The occupation of Outer Mongolia by the Beiyang government of the Republic of China after the revocation of Outer Mongolian autonomy () began in October 1919 and lasted until 18 March 1921, when Chinese troops in Urga were routed by Baron Roman von Ungern-Sternberg's White Russian (Buryats, Russians etc.) and Mongolian forces. These, in turn, were defeated by the Red Army and its Mongolian allies by June 1921.

Although the Beiyang government abolished the autonomy of the Bogd Khanate of Mongolia in Outer Mongolia and then expanded its occupation to include Uryankhay Krai (Tuva), it was unable to consolidate its rule over both regions.

Background 
In December 1911 during the Xinhai Revolution, Outer Mongolia declared independence from the Qing dynasty in the Mongolian Revolution of 1911. Mongolia became a de facto absolute theocratic monarchy led by the Bogd Khan. However, the newly established Republic of China claimed inheritance of all territories held by the Qing dynasty and considered Outer Mongolia as part of its territory. This claim was provided for in the Imperial Edict of the Abdication of the Qing Emperor signed by the Empress Dowager Longyu on behalf of the six-year-old Xuantong Emperor: "[...] the continued territorial integrity of the lands of the five races, Manchu, Han, Mongol, Hui, and Tibetan into one great Republic of China" ([...] ). The Provisional Constitution of the Republic of China adopted in 1912 specifically established frontier regions of the new republic, including Outer Mongolia, as integral parts of the state.

In the 1915 tripartite Kyakhta Agreement, the Russian Empire (which had strategic interests in Mongolian independence but did not want to completely alienate China), the Republic of China and the Bogd Khanate of Mongolia agreed that Outer Mongolia was autonomous under Chinese suzerainty. However, in the following years Russian influence in Asia waned due to the First World War and, later, the October Revolution. Since 1918, Outer Mongolia was threatened by the Russian Civil War, and in summer 1918 asked for Chinese military assistance, which led to the deployment of a small force to Urga. Grigory Semyonov led the Buryats and Inner Mongols in spearheading a plan to create a pan-Mongol state. Meanwhile, some Mongol aristocrats had become more and more dissatisfied with their marginalization at the hands of the theocratic Lamaist government, and, also provoked by the threat of the Outer Mongolia's independence from the pan-Mongolist movement of Grigory Semyonov in Siberia, were ready to accept Chinese rule by 1919. According to an Associated Press dispatch, some Mongol chieftains signed a petition asking China to retake administration of Mongolia and end Outer Mongolia's autonomy.
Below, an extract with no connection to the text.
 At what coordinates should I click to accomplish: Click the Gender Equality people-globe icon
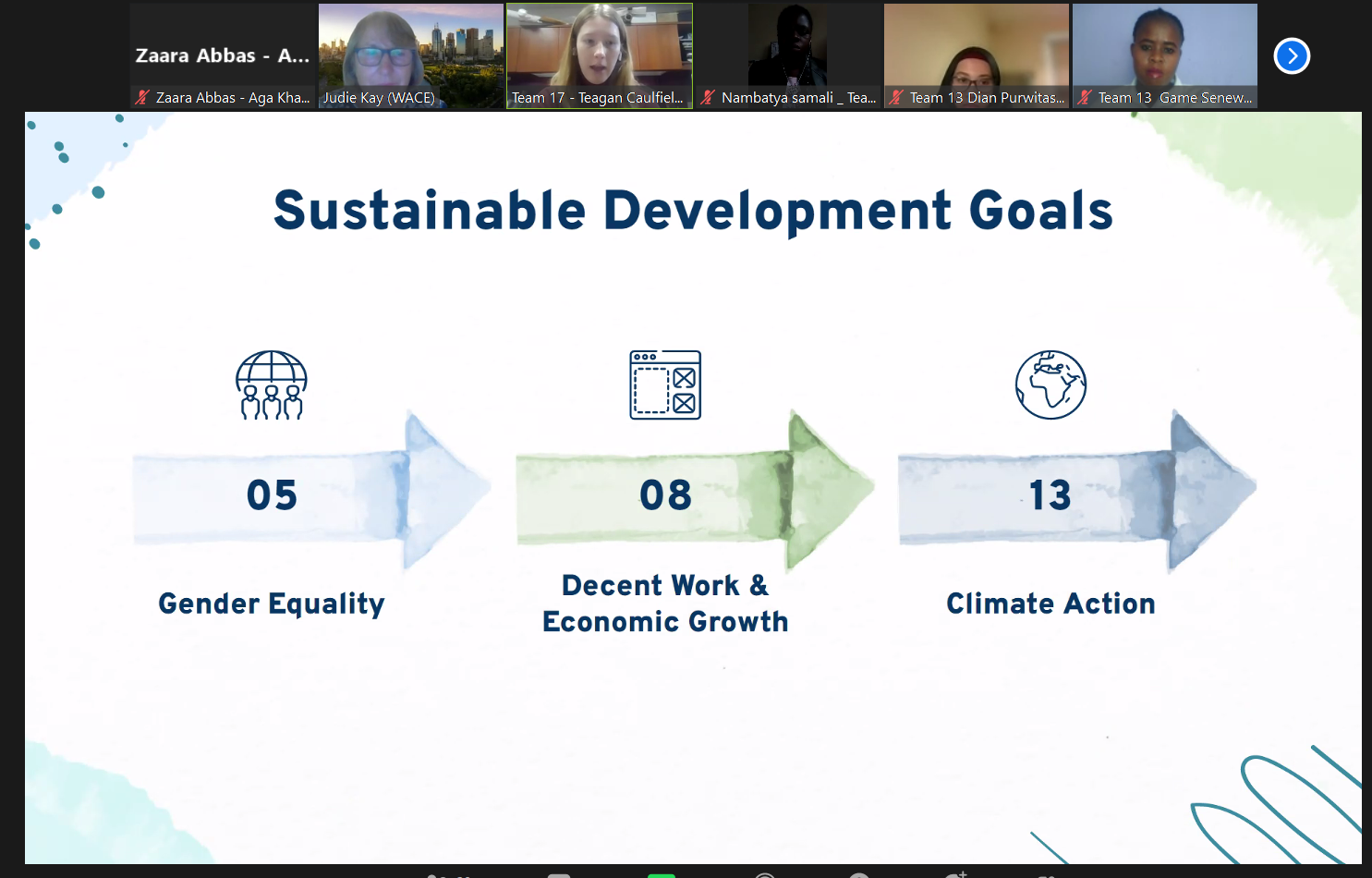click(x=272, y=384)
Since they opposed the Bogd Khan and his clerics, Mongol nobles agreed to abolish Mongol autonomy and reunite with China under an agreement with 63 stipulations signed with Chen Yi () in August–September 1919. The pan-Mongolist initiative of Grigory Semyonov led by Buryats and Inner Mongols was rejected by the Khalkha Mongol nobles of Urga, so the Khalkha nobles instead assured the Chinese under Chen Yi that they were against it. The prospect of ending Mongol autonomy and having Chinese troops stationed in Niialel Khuree, Altanbulag, Uliyasutai, and Khovd was permitted by the Mongolian government in response to the Japanese-backed Buryatia pan-Mongol movement.
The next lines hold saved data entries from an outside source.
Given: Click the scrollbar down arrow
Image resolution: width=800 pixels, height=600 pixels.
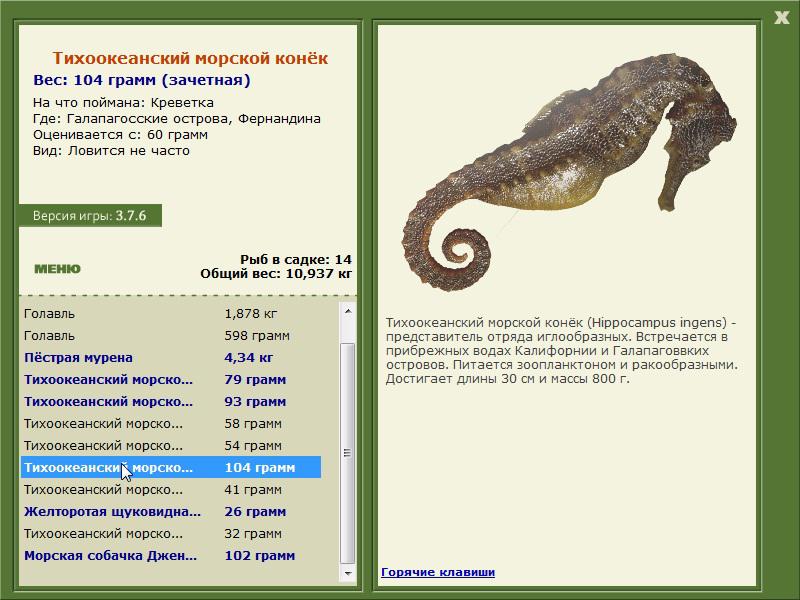Looking at the screenshot, I should coord(348,573).
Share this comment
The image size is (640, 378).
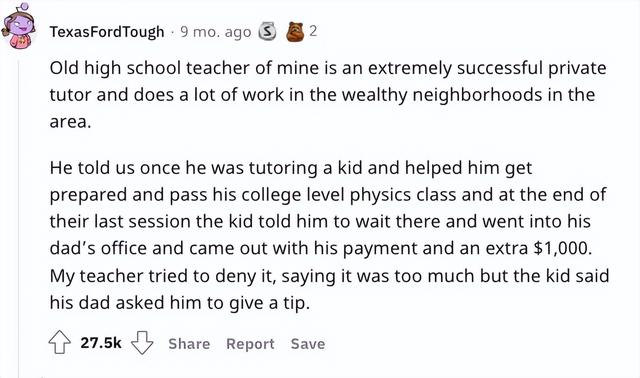(x=189, y=344)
An ally of the Chinese government, the Qinghai-born Monguor Gelugpa Buddhist Lama leader Sixth Janggiya Khutughtu was against the autonomy of Outer Mongolia.

Causes 

The invasion of Mongolia was the brainchild of Chinese Prime Minister Duan Qirui, who engineered China's entry into World War I. He took out several large loans from the Japanese government, including the Nishihara Loans. He used the money to create the War Participation Army, ostensibly to battle the Central Powers. His rivals knew that the purpose of the army was really to crush internal dissent. It existed outside the Ministry of the Army and was controlled by the War Participation Bureau, which he led, and it was staffed entirely by his Anhui clique. President Feng Guozhang, Duan's rival, had no control, despite constitutionally being commander-in-chief. When the war ended without a soldier stepping foot abroad, his critics demanded the disbanding of the War Participation Army. Duan had to find a new purpose for his army. Mongolia was chosen for several reasons:
 Duan's envoys to the 1919 Paris Peace Conference were unable to prevent the German concession in Shandong (Kiautschou Bay Leased Territory) being transferred to Japan, which caused the Chinese nationalist May Fourth Movement to target his policies. His reputation as a patriot was discredited. Reintegrating Mongolia would reverse the situation.
 The Constitutional Protection War was fought to a bloody standstill in Hunan. Using his army for another risky attempt to retake southern China from the rebels was undesirable.
 The Russian Civil War left Mongolia without a foreign protector. An easy victory would boost Duan's stature.
 The longstanding Prime Minister of Mongolia, Tögs-Ochiryn Namnansüren, died in April 1919 and left the country's ruling elite deeply divided over a successor. Some of Mongolia's princes, as well as its Han Chinese, sought reunification with China.

Invasion 

The pro-Japanese Anhui clique leader Xu Shuzheng led the military occupation of Mongolia in violation of Chen Yi's agreement signed with the Mongol nobles because he wanted to use Mongolia as his own fief. Anhui clique was also known as Anfu group. The Anfu Club was bribed by Japan to implement in Mongolia the strategies of Japan.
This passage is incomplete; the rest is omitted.